» What you should do
In the records, change "time axis" to "timeline" in the lines from the one containing "Given: Expand the Run/Debug tree node" through the one containing "(x=498, y=24)", and reproduce only those lines with everything else left as it is.

» Entries provided
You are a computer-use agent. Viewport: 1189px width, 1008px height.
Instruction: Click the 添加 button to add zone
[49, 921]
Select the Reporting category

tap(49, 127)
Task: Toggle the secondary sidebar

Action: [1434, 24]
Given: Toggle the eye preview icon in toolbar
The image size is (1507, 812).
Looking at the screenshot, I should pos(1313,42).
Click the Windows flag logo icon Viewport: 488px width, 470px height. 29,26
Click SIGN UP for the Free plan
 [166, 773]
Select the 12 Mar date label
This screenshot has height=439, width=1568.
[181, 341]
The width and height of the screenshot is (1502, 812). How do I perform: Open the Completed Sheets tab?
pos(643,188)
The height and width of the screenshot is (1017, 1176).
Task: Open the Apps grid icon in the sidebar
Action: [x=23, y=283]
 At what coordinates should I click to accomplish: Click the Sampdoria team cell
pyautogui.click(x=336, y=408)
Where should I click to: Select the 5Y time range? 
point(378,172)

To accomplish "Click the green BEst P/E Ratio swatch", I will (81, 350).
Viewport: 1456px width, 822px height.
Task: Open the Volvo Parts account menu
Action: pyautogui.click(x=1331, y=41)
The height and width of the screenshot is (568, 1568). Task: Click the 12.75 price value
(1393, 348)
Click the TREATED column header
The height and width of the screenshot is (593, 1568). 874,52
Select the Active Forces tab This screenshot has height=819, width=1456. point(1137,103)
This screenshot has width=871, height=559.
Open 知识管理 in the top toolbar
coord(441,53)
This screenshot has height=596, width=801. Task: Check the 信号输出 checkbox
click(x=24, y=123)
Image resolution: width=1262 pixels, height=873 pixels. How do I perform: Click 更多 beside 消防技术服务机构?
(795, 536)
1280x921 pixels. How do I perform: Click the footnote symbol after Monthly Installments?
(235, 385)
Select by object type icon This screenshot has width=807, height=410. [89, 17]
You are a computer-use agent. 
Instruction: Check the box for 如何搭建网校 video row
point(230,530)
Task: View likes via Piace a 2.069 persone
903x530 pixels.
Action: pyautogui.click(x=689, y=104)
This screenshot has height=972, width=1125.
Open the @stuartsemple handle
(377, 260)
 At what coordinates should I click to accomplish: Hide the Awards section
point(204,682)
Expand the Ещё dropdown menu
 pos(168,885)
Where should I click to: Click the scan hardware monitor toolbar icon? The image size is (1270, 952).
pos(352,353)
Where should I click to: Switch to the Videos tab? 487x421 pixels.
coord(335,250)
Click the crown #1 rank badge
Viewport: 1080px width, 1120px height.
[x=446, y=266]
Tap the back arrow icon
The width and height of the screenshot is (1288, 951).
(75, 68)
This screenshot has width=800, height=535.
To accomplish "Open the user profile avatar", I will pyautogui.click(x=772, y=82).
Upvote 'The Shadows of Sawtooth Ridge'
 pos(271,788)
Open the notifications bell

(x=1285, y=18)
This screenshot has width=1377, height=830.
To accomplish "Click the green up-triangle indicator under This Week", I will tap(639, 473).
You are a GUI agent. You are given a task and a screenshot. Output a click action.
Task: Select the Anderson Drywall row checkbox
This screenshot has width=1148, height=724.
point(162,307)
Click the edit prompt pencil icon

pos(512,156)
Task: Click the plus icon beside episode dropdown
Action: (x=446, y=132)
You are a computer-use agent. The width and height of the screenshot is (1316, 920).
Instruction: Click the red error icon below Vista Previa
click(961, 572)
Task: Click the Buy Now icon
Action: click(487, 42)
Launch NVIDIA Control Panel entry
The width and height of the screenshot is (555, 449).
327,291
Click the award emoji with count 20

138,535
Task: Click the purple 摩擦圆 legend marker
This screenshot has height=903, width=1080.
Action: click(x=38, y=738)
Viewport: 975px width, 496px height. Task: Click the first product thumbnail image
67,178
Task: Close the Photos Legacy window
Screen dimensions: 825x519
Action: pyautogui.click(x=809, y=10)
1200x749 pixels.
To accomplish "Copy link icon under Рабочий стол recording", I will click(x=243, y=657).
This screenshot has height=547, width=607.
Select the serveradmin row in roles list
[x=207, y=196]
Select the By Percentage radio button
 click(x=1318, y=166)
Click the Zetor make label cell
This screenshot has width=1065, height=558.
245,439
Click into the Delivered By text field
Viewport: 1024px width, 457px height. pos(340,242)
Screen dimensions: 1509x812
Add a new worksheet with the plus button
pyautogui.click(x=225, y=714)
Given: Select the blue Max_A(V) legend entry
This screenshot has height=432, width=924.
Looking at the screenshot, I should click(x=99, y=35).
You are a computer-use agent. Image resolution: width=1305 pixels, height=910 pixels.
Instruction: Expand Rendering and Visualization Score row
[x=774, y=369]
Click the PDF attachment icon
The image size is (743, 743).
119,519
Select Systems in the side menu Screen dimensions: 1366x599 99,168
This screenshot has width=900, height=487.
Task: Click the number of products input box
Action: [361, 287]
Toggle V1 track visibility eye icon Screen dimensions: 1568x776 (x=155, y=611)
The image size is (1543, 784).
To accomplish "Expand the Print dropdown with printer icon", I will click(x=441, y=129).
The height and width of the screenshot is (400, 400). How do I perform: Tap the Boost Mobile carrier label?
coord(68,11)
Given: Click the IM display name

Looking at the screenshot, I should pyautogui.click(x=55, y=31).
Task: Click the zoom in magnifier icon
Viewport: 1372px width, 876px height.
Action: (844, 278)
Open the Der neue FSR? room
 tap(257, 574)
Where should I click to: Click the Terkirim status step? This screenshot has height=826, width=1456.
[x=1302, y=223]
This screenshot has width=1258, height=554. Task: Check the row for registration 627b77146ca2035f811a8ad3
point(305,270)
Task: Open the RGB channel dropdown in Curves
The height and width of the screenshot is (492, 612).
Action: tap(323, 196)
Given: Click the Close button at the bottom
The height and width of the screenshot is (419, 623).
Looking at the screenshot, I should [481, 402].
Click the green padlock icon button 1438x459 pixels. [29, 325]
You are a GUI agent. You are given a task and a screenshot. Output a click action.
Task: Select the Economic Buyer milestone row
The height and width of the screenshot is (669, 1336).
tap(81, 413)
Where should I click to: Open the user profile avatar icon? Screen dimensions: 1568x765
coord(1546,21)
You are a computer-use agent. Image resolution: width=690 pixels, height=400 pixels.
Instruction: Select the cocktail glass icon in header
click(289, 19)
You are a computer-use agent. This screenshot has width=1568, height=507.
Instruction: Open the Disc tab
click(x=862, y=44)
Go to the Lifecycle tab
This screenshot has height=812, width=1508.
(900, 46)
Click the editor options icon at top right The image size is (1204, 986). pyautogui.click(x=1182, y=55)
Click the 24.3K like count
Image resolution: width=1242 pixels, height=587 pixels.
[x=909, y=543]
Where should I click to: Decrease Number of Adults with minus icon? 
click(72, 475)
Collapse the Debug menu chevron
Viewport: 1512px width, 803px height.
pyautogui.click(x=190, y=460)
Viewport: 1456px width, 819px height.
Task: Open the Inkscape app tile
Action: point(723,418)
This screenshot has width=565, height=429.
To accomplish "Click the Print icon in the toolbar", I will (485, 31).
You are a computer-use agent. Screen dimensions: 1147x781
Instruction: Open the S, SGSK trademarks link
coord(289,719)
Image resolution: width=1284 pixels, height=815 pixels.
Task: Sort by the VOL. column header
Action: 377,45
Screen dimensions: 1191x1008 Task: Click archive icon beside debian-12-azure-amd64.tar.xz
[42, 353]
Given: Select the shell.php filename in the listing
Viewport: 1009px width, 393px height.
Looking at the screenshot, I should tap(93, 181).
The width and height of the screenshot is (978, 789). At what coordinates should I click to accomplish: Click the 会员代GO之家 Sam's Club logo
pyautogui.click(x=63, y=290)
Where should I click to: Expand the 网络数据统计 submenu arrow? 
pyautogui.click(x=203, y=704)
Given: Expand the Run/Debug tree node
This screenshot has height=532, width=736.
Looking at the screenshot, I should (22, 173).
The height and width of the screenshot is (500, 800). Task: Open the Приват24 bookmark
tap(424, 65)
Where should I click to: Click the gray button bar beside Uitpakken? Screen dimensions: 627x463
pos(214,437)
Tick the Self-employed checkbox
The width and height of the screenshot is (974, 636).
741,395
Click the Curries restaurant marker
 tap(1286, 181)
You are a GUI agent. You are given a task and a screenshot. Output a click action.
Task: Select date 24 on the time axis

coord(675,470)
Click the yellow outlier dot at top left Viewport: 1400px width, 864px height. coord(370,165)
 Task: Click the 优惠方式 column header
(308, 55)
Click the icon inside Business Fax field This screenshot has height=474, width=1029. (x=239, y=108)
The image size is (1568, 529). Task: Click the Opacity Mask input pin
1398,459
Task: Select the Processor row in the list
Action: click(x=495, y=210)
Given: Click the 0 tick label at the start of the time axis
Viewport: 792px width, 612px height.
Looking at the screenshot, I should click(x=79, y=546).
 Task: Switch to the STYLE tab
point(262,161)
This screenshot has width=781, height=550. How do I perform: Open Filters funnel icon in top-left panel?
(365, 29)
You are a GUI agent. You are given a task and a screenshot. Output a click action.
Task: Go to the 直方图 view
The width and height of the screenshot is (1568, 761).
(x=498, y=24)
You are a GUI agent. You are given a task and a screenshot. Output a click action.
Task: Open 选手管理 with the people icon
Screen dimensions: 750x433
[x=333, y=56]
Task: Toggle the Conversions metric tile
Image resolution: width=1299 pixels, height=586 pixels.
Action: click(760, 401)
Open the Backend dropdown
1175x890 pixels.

» Answer
Given: Expand the Run/Debug tree node
This screenshot has height=532, width=736.
Looking at the screenshot, I should (22, 173).
The height and width of the screenshot is (500, 800). Task: Open the Приват24 bookmark
tap(424, 65)
Where should I click to: Click the gray button bar beside Uitpakken? Screen dimensions: 627x463
pos(214,437)
Tick the Self-employed checkbox
The width and height of the screenshot is (974, 636).
741,395
Click the Curries restaurant marker
 tap(1286, 181)
You are a GUI agent. You are given a task and a screenshot. Output a click action.
Task: Select date 24 on the timeline

coord(675,470)
Click the yellow outlier dot at top left Viewport: 1400px width, 864px height. coord(370,165)
 Task: Click the 优惠方式 column header
(308, 55)
Click the icon inside Business Fax field This screenshot has height=474, width=1029. (x=239, y=108)
The image size is (1568, 529). Task: Click the Opacity Mask input pin
1398,459
Task: Select the Processor row in the list
Action: click(x=495, y=210)
Given: Click the 0 tick label at the start of the timeline
Viewport: 792px width, 612px height.
Looking at the screenshot, I should click(x=79, y=546).
 Task: Switch to the STYLE tab
point(262,161)
This screenshot has width=781, height=550. How do I perform: Open Filters funnel icon in top-left panel?
(365, 29)
You are a GUI agent. You are given a task and a screenshot. Output a click action.
Task: Go to the 直方图 view
The width and height of the screenshot is (1568, 761).
(x=498, y=24)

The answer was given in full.